== Exercise brief ==
Exact wording is required: transcribe all the entries and leave the images out.

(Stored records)
☆ ☆ ☆

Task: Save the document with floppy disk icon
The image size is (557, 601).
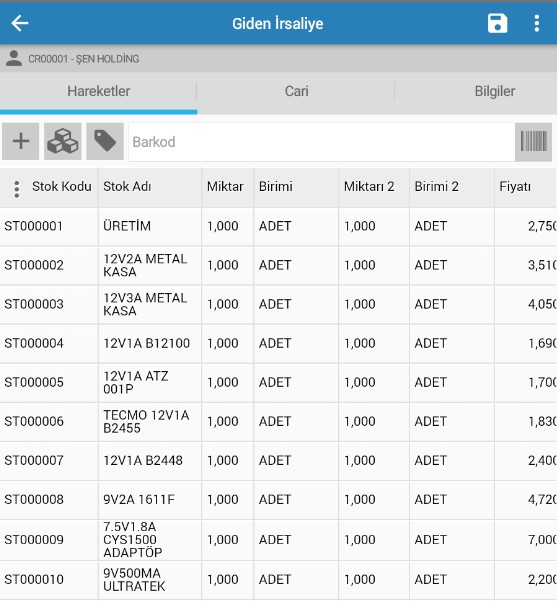Action: coord(497,23)
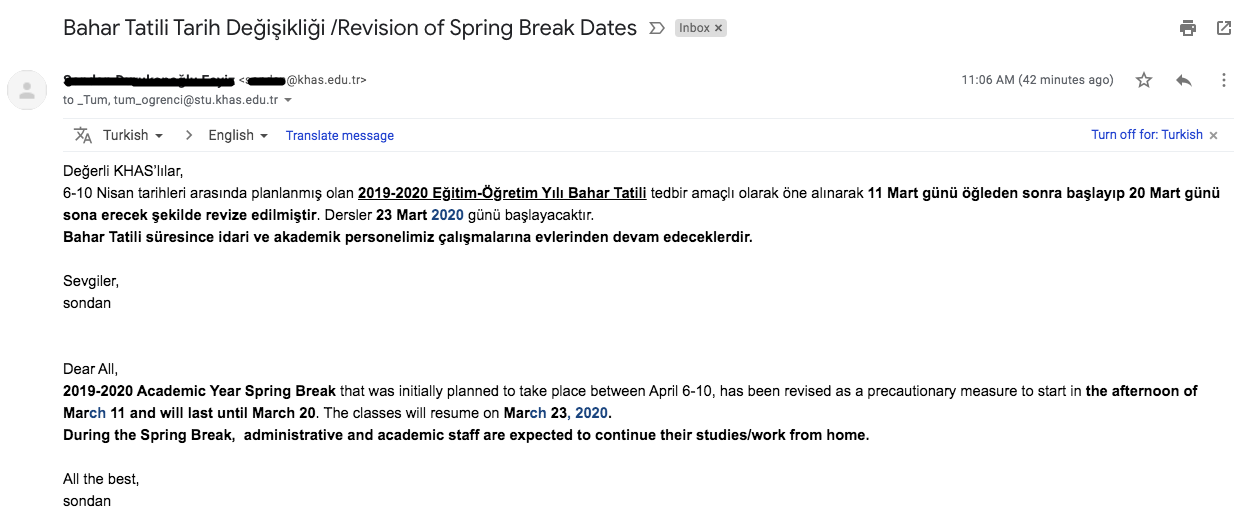Screen dimensions: 1251x522
Task: Print the email using the printer icon
Action: [x=1188, y=28]
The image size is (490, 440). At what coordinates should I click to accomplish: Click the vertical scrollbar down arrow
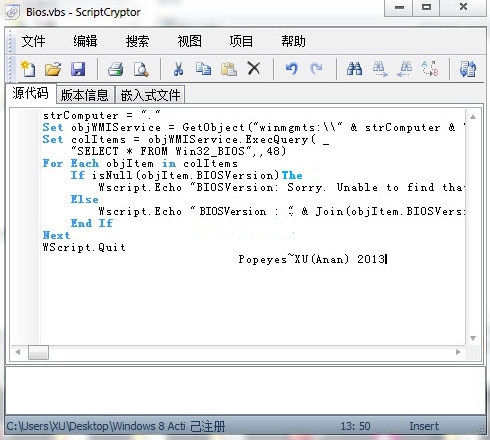(x=473, y=338)
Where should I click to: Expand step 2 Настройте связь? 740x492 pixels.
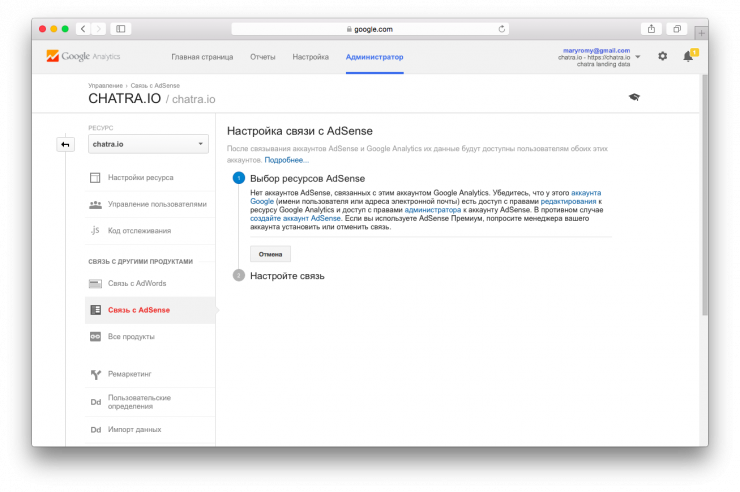(287, 275)
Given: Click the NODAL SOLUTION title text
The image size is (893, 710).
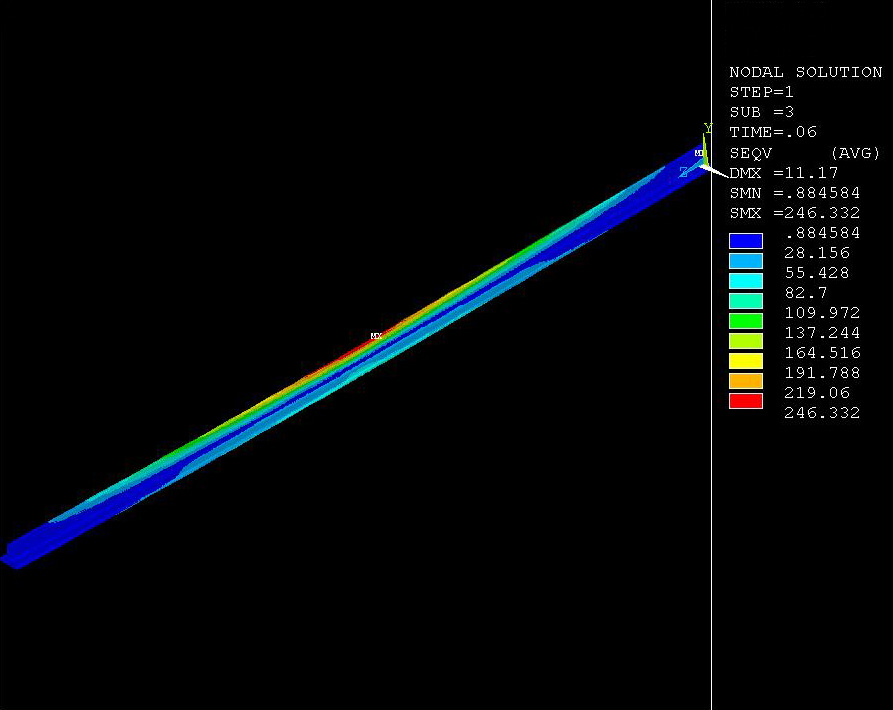Looking at the screenshot, I should [805, 72].
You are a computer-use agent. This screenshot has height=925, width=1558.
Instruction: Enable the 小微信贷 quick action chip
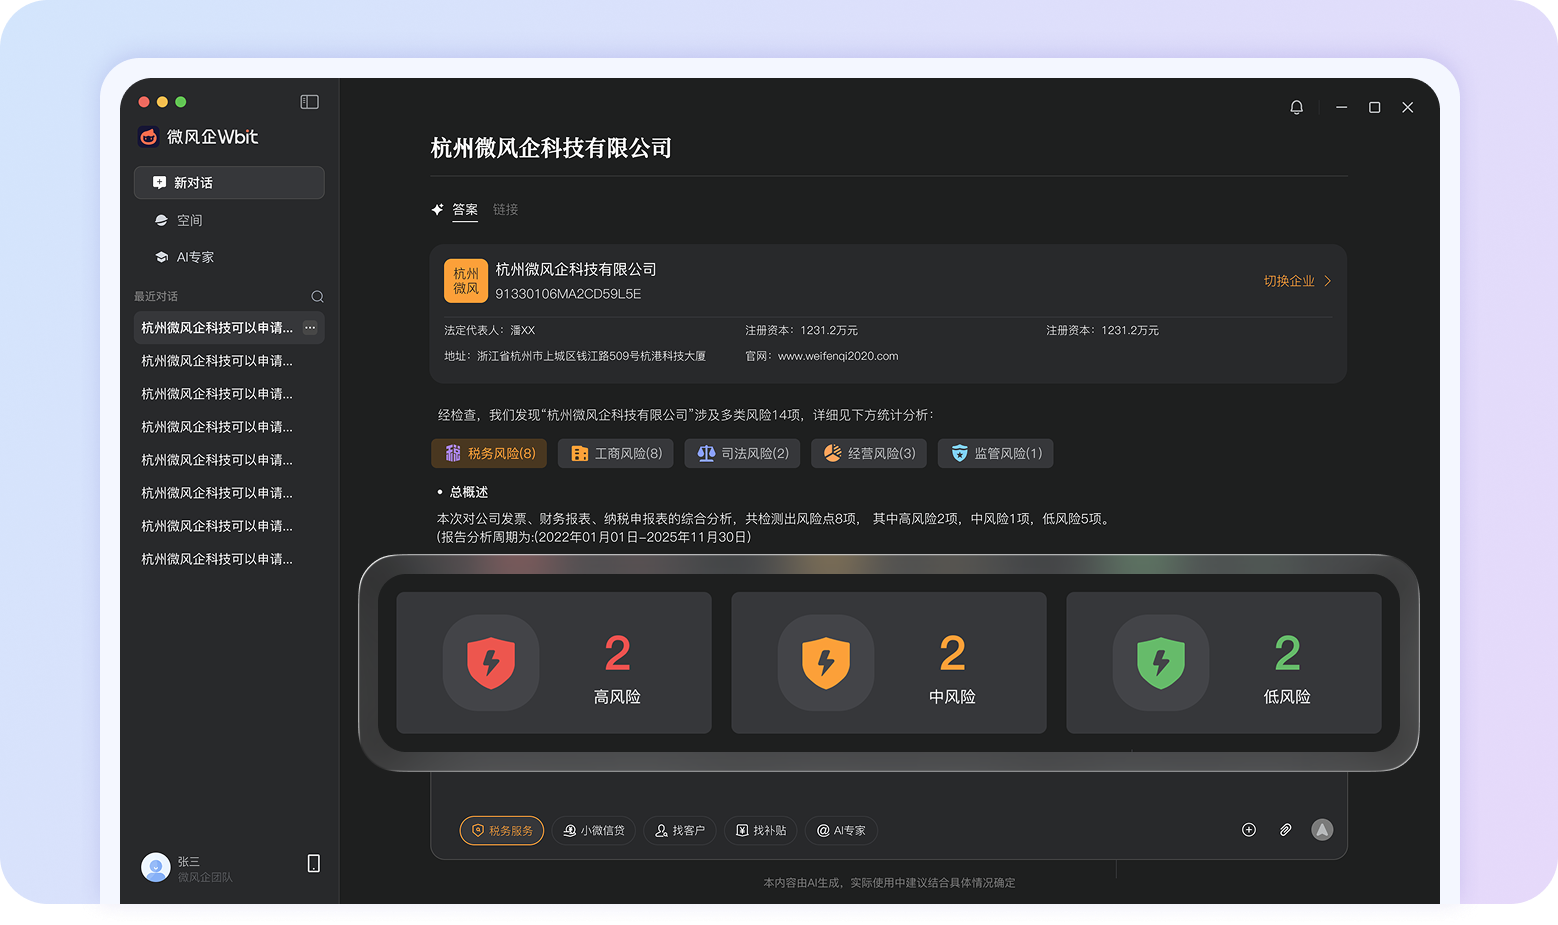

☆ ☆ ☆

== Reply ==
Task: Save the document with floppy disk icon
The image size is (557, 601).
Action: coord(497,23)
Screen dimensions: 1251x522
Task: Print the email using the printer icon
Action: [x=1188, y=28]
The image size is (490, 440). At what coordinates should I click to accomplish: Click the vertical scrollbar down arrow
(x=473, y=338)
Where should I click to: Expand step 2 Настройте связь? 740x492 pixels.
(287, 275)
Given: Click the NODAL SOLUTION title text
The image size is (893, 710).
Looking at the screenshot, I should [805, 72].
You are a computer-use agent. This screenshot has height=925, width=1558.
Instruction: Enable the 小微信贷 quick action chip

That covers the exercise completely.